Studies1,2,3 have shown that this assistance is causing a major turnaround for operations.  The benefits also have a compound effect, because these improvements are freeing up operations time, operations is able to make further beneficial changes.  They are shifting from reactive to preventive maintenance.  Studies1,2,3 have also shown that this DevOps culture (as required for continuous delivery to be successful) results in:

  • Higher deployment rates.
  • Faster change lead times.
  • Lower change failure rate.
  • Faster mean-time-to-recover.
  • More time spent on productivity boosting activities like automating repetitive tasks, infrastructure improvements, and self-improvement.
  • Less time spent on other activities like firefighting, support, communication (meetings, emails and release planning), infrastructure management, and deploying changes.
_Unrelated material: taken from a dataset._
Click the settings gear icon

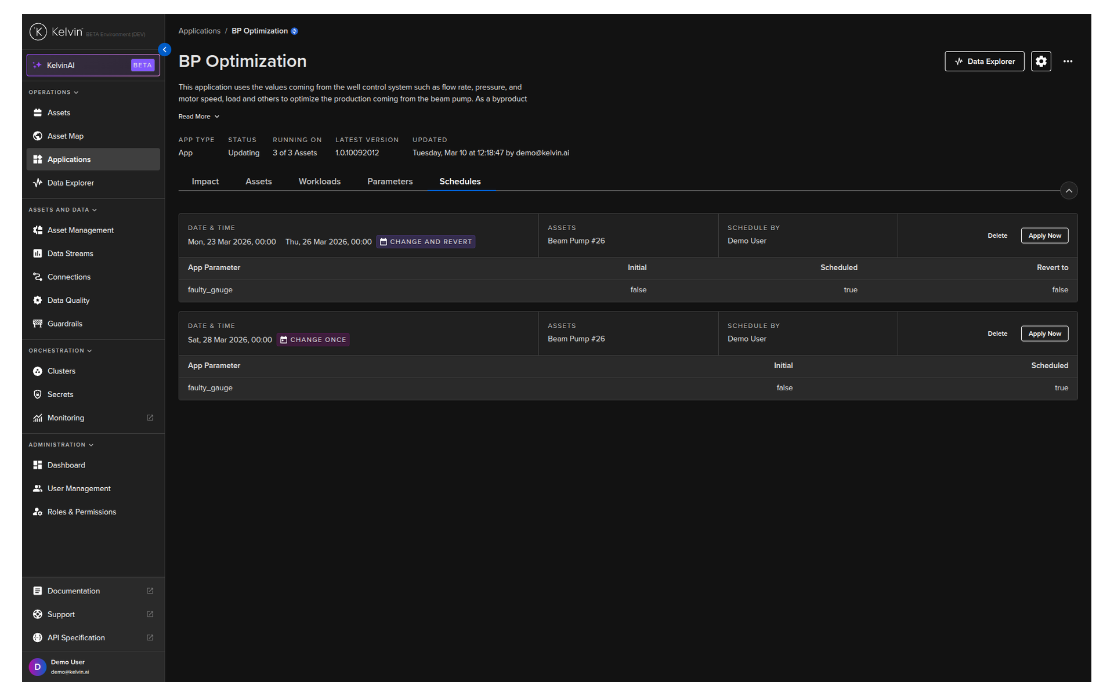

These results may seem unbelievable at first.  How can a team release more often yet spend less time in release planning meetings and deploying changes?  Release planning is actually very simple on a Continuous Delivery team.  Continuous Delivery aims to ensure the product is always releasable, which means releasing is always a business decision.  A regular cadence (like once per day) and techniques that allow you to decide about releasing each feature independently (like feature toggles) make this even easier.  The release meeting is just about “Which of these features do you want to go to into production today?”

In conclusion

We have only begun to discuss the possibilities of Continuous delivery.  The discipline opens up many options that can greatly improve quality assurance, reduce production failures, avoid after-hours deployments, and allow the business to rapidly pivot to improve key business metrics.  Although we did not have the space to discuss these advanced techniques, we hope we showed that getting started with continuous delivery should not be a scary proposition.  Continuous delivery is not the cowboy coding you may have feared; it is the disciplined and beneficial process Eric Ries described.

1 https://puppetlabs.com/2013-state-of-devops-infographic

2  http://zeroturnaround.com/rebellabs/rebel-labs-release-it-ops-devops-productivity-report-2013/#!/  (mute those speakers)

3 http://www.zdnet.com/devops-really-does-speed-things-up-study-shows-7000020783/

Disclaimer: The statements and opinions expressed in this article are those of the author(s) and do not necessarily reflect the positions of Thoughtworks.